**Aim**: Rewrite the items beginning at the line that has "This screenshot has width=859, height=568." and stopping after the line that has "pos(290,58)", replacing "How do I perform" with "What should I do to" and leaving everything else unchanged.

[START]

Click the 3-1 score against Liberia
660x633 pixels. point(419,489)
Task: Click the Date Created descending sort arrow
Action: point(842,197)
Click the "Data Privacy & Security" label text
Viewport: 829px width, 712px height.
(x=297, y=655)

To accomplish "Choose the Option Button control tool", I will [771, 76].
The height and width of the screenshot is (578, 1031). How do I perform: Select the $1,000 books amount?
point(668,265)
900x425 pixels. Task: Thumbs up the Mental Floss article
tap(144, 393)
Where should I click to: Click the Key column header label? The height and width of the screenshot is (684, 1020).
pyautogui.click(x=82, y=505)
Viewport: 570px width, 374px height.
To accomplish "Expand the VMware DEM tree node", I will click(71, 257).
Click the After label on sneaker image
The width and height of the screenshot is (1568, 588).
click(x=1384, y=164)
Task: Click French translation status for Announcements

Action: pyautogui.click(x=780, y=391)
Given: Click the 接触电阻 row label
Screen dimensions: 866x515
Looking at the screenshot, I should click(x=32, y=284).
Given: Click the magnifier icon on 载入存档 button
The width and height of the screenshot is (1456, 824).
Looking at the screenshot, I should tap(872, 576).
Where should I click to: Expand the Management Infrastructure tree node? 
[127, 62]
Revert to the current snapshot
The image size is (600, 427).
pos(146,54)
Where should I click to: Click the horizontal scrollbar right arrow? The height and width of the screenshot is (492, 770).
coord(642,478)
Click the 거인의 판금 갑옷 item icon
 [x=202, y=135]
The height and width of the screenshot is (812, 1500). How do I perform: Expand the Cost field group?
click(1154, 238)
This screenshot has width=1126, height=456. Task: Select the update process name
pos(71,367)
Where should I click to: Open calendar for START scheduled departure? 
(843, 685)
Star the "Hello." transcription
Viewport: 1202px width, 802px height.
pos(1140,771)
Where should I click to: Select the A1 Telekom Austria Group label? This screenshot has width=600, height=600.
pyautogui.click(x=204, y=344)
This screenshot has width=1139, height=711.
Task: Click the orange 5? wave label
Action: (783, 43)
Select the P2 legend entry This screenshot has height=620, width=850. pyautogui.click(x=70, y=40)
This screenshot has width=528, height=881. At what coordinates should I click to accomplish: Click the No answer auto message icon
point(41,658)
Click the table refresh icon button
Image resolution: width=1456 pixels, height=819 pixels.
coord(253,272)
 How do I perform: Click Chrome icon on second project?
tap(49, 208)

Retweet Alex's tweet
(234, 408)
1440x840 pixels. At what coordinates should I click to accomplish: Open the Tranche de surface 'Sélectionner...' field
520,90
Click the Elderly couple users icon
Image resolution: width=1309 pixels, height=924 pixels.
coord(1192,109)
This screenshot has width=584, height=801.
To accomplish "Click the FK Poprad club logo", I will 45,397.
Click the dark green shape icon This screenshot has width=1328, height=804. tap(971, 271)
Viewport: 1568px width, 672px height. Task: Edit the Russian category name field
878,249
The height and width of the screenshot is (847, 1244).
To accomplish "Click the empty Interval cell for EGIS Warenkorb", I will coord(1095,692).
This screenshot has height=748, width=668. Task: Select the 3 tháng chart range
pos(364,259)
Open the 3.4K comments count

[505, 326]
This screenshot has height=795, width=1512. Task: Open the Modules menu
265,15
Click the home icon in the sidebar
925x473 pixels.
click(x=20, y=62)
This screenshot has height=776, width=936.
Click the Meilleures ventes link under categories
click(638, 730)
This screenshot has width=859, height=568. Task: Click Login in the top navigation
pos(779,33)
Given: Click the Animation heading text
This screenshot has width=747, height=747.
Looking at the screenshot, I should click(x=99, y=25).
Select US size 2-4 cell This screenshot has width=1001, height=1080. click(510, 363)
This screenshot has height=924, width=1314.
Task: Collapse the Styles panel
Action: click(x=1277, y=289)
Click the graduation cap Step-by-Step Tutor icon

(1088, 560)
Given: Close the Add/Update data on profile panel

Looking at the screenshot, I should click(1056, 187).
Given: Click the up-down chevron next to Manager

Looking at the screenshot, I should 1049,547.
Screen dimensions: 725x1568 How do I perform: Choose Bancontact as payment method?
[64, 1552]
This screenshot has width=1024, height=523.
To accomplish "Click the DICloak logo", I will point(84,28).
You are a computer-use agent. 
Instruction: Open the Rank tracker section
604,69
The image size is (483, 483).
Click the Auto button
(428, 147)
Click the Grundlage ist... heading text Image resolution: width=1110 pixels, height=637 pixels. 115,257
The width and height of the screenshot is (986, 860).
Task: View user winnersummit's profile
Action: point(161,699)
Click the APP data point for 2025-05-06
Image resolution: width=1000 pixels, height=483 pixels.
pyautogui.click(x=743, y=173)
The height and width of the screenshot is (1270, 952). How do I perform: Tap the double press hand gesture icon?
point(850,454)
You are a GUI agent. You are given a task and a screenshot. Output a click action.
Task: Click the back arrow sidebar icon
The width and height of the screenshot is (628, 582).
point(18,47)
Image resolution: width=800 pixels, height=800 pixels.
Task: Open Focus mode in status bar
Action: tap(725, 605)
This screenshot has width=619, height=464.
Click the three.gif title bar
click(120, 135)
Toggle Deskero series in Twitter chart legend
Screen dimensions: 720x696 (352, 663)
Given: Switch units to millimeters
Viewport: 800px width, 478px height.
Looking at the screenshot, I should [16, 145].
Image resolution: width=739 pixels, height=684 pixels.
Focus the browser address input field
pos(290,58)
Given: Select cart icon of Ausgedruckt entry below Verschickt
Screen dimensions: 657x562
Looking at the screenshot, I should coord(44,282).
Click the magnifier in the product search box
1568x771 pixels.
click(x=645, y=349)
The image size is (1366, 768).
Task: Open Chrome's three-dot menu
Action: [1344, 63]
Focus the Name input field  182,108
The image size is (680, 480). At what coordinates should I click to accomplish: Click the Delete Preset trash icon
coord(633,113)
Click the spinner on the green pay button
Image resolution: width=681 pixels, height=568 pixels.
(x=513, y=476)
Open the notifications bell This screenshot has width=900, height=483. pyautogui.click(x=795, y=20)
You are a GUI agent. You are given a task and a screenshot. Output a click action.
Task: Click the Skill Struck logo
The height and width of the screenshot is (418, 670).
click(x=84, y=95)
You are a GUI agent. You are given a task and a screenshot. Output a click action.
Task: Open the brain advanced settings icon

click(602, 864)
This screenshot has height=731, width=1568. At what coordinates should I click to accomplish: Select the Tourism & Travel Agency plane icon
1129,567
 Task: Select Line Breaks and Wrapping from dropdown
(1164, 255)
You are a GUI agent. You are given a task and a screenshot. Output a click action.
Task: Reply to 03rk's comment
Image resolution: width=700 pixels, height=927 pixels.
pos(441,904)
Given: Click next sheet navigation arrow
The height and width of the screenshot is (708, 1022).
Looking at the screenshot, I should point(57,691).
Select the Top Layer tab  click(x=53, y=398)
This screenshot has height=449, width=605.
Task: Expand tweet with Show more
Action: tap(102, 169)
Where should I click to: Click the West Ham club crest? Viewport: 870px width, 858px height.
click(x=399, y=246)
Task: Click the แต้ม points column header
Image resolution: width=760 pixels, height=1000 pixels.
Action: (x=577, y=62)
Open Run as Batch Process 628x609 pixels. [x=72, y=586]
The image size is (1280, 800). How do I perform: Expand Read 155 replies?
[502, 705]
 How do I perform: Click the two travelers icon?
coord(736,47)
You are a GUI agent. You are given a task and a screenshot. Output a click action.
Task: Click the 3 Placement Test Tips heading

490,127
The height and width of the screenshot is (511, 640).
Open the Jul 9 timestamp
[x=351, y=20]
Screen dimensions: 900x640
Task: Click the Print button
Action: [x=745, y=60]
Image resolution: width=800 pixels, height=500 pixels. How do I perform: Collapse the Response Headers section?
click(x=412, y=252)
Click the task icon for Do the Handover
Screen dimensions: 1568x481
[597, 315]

[END]

**The result**:
This screenshot has width=859, height=568. Task: Click Login in the top navigation
pos(779,33)
Given: Click the Animation heading text
This screenshot has width=747, height=747.
Looking at the screenshot, I should click(x=99, y=25).
Select US size 2-4 cell This screenshot has width=1001, height=1080. click(510, 363)
This screenshot has height=924, width=1314.
Task: Collapse the Styles panel
Action: click(x=1277, y=289)
Click the graduation cap Step-by-Step Tutor icon

(1088, 560)
Given: Close the Add/Update data on profile panel

Looking at the screenshot, I should click(1056, 187).
Given: Click the up-down chevron next to Manager

Looking at the screenshot, I should 1049,547.
Screen dimensions: 725x1568 What should I do to: Choose Bancontact as payment method?
[64, 1552]
This screenshot has width=1024, height=523.
To accomplish "Click the DICloak logo", I will point(84,28).
You are a computer-use agent. 
Instruction: Open the Rank tracker section
604,69
The image size is (483, 483).
Click the Auto button
(428, 147)
Click the Grundlage ist... heading text Image resolution: width=1110 pixels, height=637 pixels. 115,257
The width and height of the screenshot is (986, 860).
Task: View user winnersummit's profile
Action: point(161,699)
Click the APP data point for 2025-05-06
Image resolution: width=1000 pixels, height=483 pixels.
pyautogui.click(x=743, y=173)
The height and width of the screenshot is (1270, 952). What should I do to: Tap the double press hand gesture icon?
point(850,454)
You are a GUI agent. You are given a task and a screenshot. Output a click action.
Task: Click the back arrow sidebar icon
The width and height of the screenshot is (628, 582).
point(18,47)
Image resolution: width=800 pixels, height=800 pixels.
Task: Open Focus mode in status bar
Action: tap(725, 605)
This screenshot has width=619, height=464.
Click the three.gif title bar
click(120, 135)
Toggle Deskero series in Twitter chart legend
Screen dimensions: 720x696 (352, 663)
Given: Switch units to millimeters
Viewport: 800px width, 478px height.
Looking at the screenshot, I should [16, 145].
Image resolution: width=739 pixels, height=684 pixels.
Focus the browser address input field
pos(290,58)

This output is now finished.